Instructions
A. Rewrite the paragraph on the seminar page that begins "We discuss a W-construction" as a brief bulleted list that keeps its main facts.
B. Using the seminar page, explain in one or two sentences under what condition the talk will comment on relations to bi-algebras and Koszulness.

** Start of Document text **

This weekly seminar series is part of the Follow-Up Higher Homotopical Structures

Follow Up Higher Homotopical Structures: Weekly Seminar

Below you can find a schedule of seminar talks.

There will be coffee 15 minutes before each talk.

MAY 18TH, 2022 | The W-construction for cubical Feynman categories and moduli spaces

Ralph Kaufmann

Purdue University

ABSTRACT

We discuss a W-construction that is inspired by Boardman-Vogt in the setting of cubical Feynman categories (joint work with B. Ward). Homotopically this yields a cofibrant replacement in a category of functors to topological spaces. Concretely this is given by a cubical complex which in special cases have a combinatorial description. It turns out that particular combinatorics of graphs appear. As a first consequence this allows to construct moduli spaces of curves and various compactifications in an ontologically small setting (joint with C. Berger). An interesting double categorical version of graphs underlies the specific computations. If time permits, we will comment on relations to bi-algebras (joint with I. Gálvez-Carrillo and A. Tonks) and Koszulness (joint with Ward).

** End of Document text **
** Start of Data section **

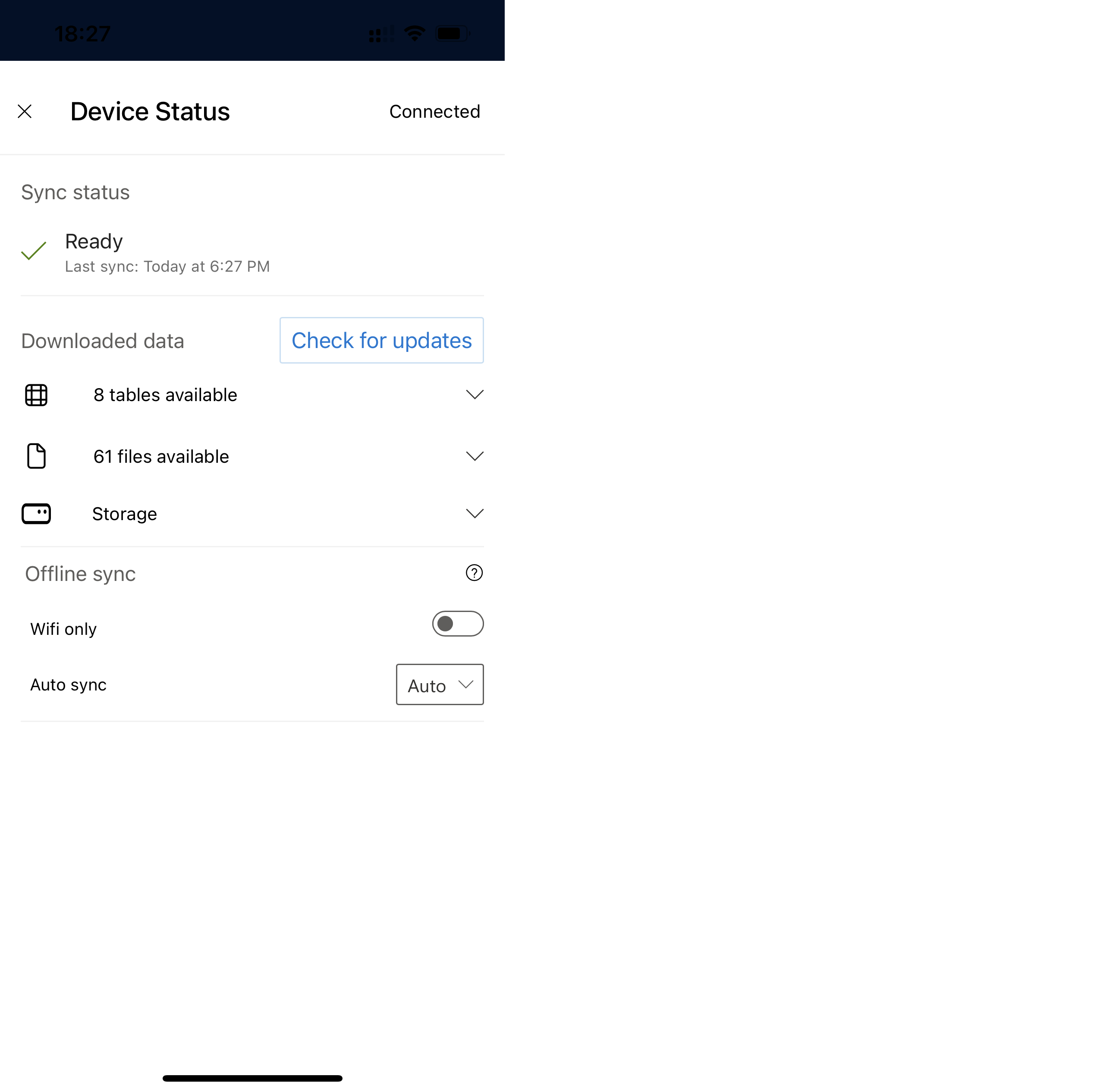Click Last sync time stamp
The height and width of the screenshot is (1092, 1097).
coord(166,266)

** End of Data section **

Per-task answers
A.
- A W-construction inspired by Boardman-Vogt, set in cubical Feynman categories (joint work with B. Ward).
- Homotopically, it yields a cofibrant replacement in a category of functors to topological spaces.
- Concretely, it is a cubical complex, with a combinatorial description in special cases, and particular combinatorics of graphs appear.
- First consequence: moduli spaces of curves and various compactifications can be constructed in an ontologically small setting (joint work with C. Berger).
- A double categorical version of graphs underlies the specific computations.
- If time permits: relations to bi-algebras (joint work with I. Gálvez-Carrillo and A. Tonks) and Koszulness (joint work with Ward).

B. The talk will comment on these relations only if time permits. The bi-algebra work is joint with I. Gálvez-Carrillo and A. Tonks, and the Koszulness work is joint with Ward.